— begin SOURCE EXTRACT —

“In your spinal cord, there is a dark, blue, and deep lake.”
Johanna Ketola’s exhibition For G, As Ground – A Spring features an installation consisting of two works; The Ground and A Spring. The two works intertwine in the exhibition, with a concerted soundscape created for them. The multi-part work consisting of a moving image, a photograph, and pieces freely placed in the space is built around a 5-part poem written by the artist. The works in the exhibition are part of a wider multimedia artwork For G, as Ground, which has previously included live performances, among other things.
Ketola’s interests, which constitute the works’ background, have been language and matter in its various forms. In The Ground, a combination of words and images signifies the deficiency of language and, on the other hand, reflects the material connection between different objects or bodies. The Ground is based on a personal experience where Ketola witnessed the recovery of a family member from a severe accident—basic functions taken for granted, such as speaking, swallowing, seeing, moving limbs, or understanding the meaning of words, were questioned. In the exhibition, the text and imagery exemplify not only the disintegration of language but also the disintegration—and revival—of bodies.
The experience behind the exhibition is a perception of the material unity of the human body as well as other organic and inorganic bodies. After spending months in sanatoriums, where existence was focused on non-linguistic and more physiological processes, the experience of time around Ketola began to bend and distance itself from more conventional notions. New kinds of material, and time pulses, such as the earth’s geological and hydrological cycles, seemed to come as new temporal measurements. The artwork’s text approaches the sickness of different bodies, such as the earth and the human body, as a single entity.

— end SOURCE EXTRACT —

◆ **STATED EXERCISE A**
Shift the coordinates in the records by adding 115 to every number in them, then rewrite everything from the line containing "You are a GUI" down to the line containing "Sitemap (20, 279)", including the requests, with the new values. Give back only those lines.

— begin GIVEN RECORDS —

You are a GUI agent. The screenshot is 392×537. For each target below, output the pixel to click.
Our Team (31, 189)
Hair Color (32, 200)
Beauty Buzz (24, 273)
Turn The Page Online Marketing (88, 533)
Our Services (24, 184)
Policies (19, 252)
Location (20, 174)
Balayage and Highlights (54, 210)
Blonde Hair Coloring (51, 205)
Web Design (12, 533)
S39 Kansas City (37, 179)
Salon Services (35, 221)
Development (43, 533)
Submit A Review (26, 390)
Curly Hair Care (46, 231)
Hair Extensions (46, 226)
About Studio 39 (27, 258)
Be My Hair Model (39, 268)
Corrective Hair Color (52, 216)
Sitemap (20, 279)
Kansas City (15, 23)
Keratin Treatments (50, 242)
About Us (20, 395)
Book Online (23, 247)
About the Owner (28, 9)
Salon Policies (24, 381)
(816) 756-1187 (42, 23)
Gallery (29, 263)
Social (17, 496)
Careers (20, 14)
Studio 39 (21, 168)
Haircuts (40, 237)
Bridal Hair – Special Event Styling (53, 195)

— end GIVEN RECORDS —
— begin GIVEN RECORDS —

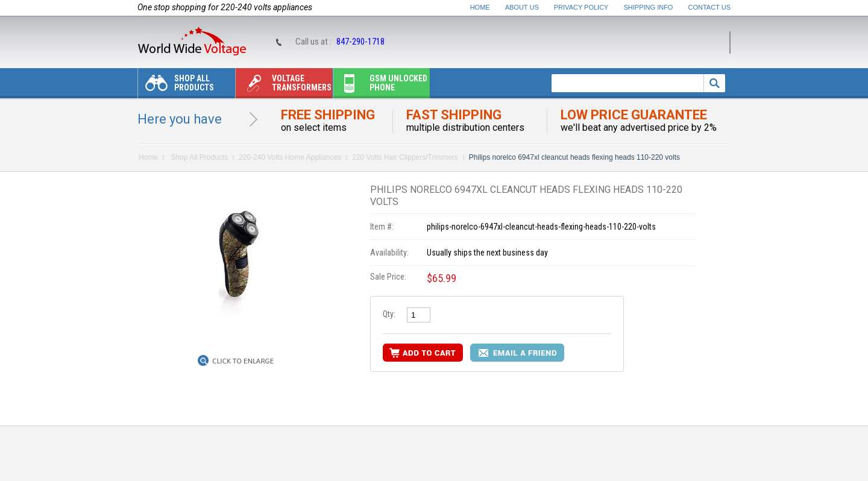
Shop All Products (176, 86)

— end GIVEN RECORDS —

◆ **STATED EXERCISE B**
Reproduce the passage of the exhibition text running from "Johanna Ketola’s exhibition" down to "among other things.", word for word.

◆ **FULL ANSWER A**
You are a GUI agent. The screenshot is 392×537. For each target below, output the pixel to click.
Our Team (146, 304)
Hair Color (147, 315)
Beauty Buzz (139, 388)
Turn The Page Online Marketing (203, 648)
Our Services (139, 299)
Policies (134, 367)
Location (135, 289)
Balayage and Highlights (169, 325)
Blonde Hair Coloring (166, 320)
Web Design (127, 648)
S39 Kansas City (152, 294)
Salon Services (150, 336)
Development (158, 648)
Submit A Review (141, 505)
Curly Hair Care (161, 346)
Hair Extensions (161, 341)
About Studio 39 (142, 373)
Be My Hair Model (154, 383)
Corrective Hair Color (167, 331)
Sitemap (135, 394)

◆ **FULL ANSWER B**
Johanna Ketola’s exhibition For G, As Ground – A Spring features an installation consisting of two works; The Ground and A Spring. The two works intertwine in the exhibition, with a concerted soundscape created for them. The multi-part work consisting of a moving image, a photograph, and pieces freely placed in the space is built around a 5-part poem written by the artist. The works in the exhibition are part of a wider multimedia artwork For G, as Ground, which has previously included live performances, among other things.